A year after Loper Bright: textualism, shadow Skidmore, and a new major questions exception

Abbe R. Gluck's Headshot
By
supremecourt
(Katie Barlow)

Clear Statements is a recurring series by Abbe R. Gluck on civil litigation and the modern regulatory and statutory state.

As most SCOTUSblog readers know, just over a year ago, the court decided Loper Bright Enterprises v. Raimondo, overruling what had been among the most cited cases in the U.S. Reports: Chevron v. Natural Resources Defense Council. Loper Bright marked the end of a 40-year regime under which, if a statute regulating an agency contained ambiguous terms, courts generally would defer to the agency’s expertise in resolving those ambiguities – even if that meant that statutory meaning could change from one administration to the next.

Loper Bright put an end to that model of deference. In so doing, it left in its wake open questions about the future of judicial review of agency interpretations – questions that last term’s decisions only started to answer. As the new 2025-26 term unfolds, there are at least three doctrinal shifts worth watching. 

Textualism, instead of deference, for agency actions

Loper Bright not only instructs courts to use their own independent judgment when interpreting statutes – even on technical questions – but also directs them to find the single best meaning of the statute. That direction means that statutory meaning, once found, will remain fixed (that’s what “single best” means). As importantly, it also shifts the entire inquiry to an ordinary question of statutory interpretation. And the upshot, in a word, is textualism. We are going to see justifications for agency action – whether it’s the agency writing the rules, the lawyers briefing them, or the courts deciding disputes about them – newly couched in the highly textualist vernacular preferred by the current court. Tools like dictionaries, so-called ordinary meaning, grammar rules, and structural cues from the U.S. Code will carry the day, even though agencies themselves have traditionally relied on broader statutory goals, legislative history, and practical considerations. That shift is something that merits tracking.

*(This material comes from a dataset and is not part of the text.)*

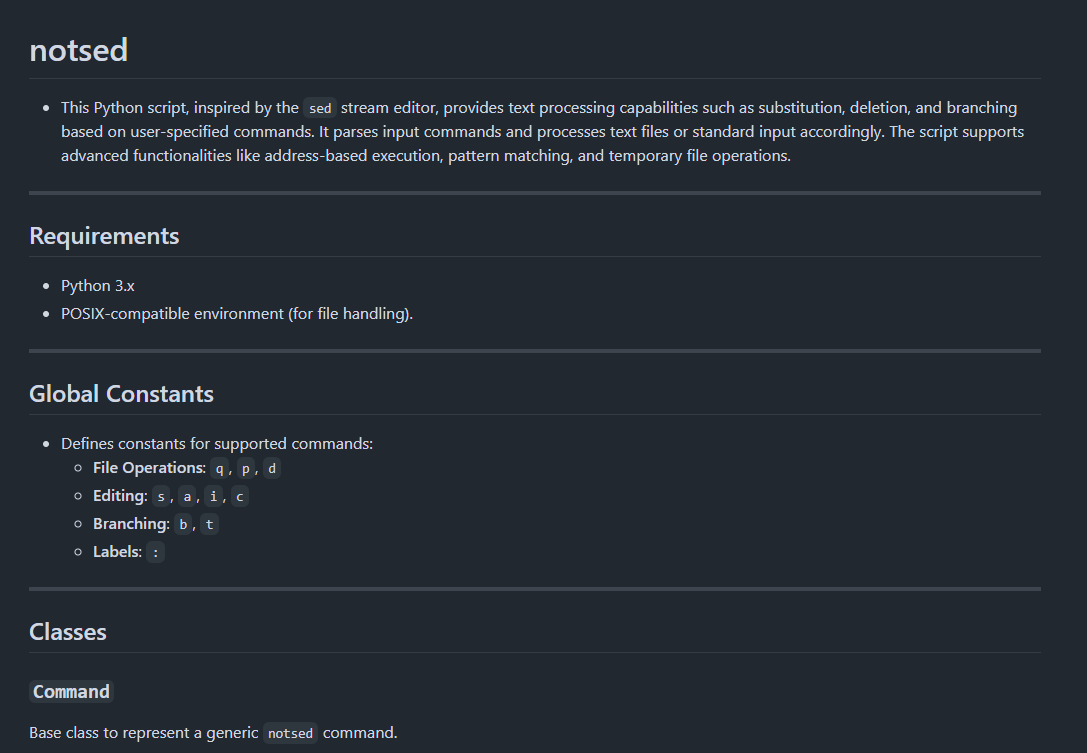Select the Python 3.x bullet item
This screenshot has width=1087, height=753.
[x=98, y=286]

Shadow Skidmore’s survival

Potentially even more interesting is the future of Skidmore v. Swift & Co., the pre-Chevron administrative-deference standard, under which courts would give respect to agency interpretations to the extent they were persuasive – an optional and inconsistently applied form of deference. The Supreme Court cited Skidmore with approval nine times in Loper Bright itself across both the majority opinion and Justice Neil Gorsuch’s concurrence – a strong indication that the justices expected it to survive. But over the entire first year following Loper, the court did not write the word “Skidmore” once.

That does not mean the doctrine is dead – yet. Indeed, Skidmore seemed to lurk in the shadows throughout the last term. Across several cases – including in majority opinions by Justice Brett Kavanaugh in Kennedy v. Braidwood Management (which upheld the structure of the U.S. Preventive Services Taskforce); Justice Elena Kagan in FCC v. Consumers’ Research (which rejected a nondelegation challenge to the FCC’s universal-service contribution scheme); and Gorsuch in Bondi v. VanDerStok (which held that the ATF could regulate weapon-parts kits under the Gun Control Act of 1968) – the court invoked what might be called “Shadow Skidmore.” In each case, the court first interpreted the statute itself, and then noted that the agency had long adopted the same interpretation, treating that consistency as evidence that the court had gotten it right. Kavanaugh even used the word “buttresses.” But none cited Skidmore itself.

The terrain is more complex in the lower federal courts, where Skidmore sits not in the shadows but, in some circuits, on the chopping block. The U.S. Court of Appeals for the 6th and 11th Circuits have issued divided opinions on whether Skidmore survives Loper Bright. Nearly every other circuit has invoked Skidmore positively post-Loper, but in some, Skidmore invocations are becoming fewer and further in between.  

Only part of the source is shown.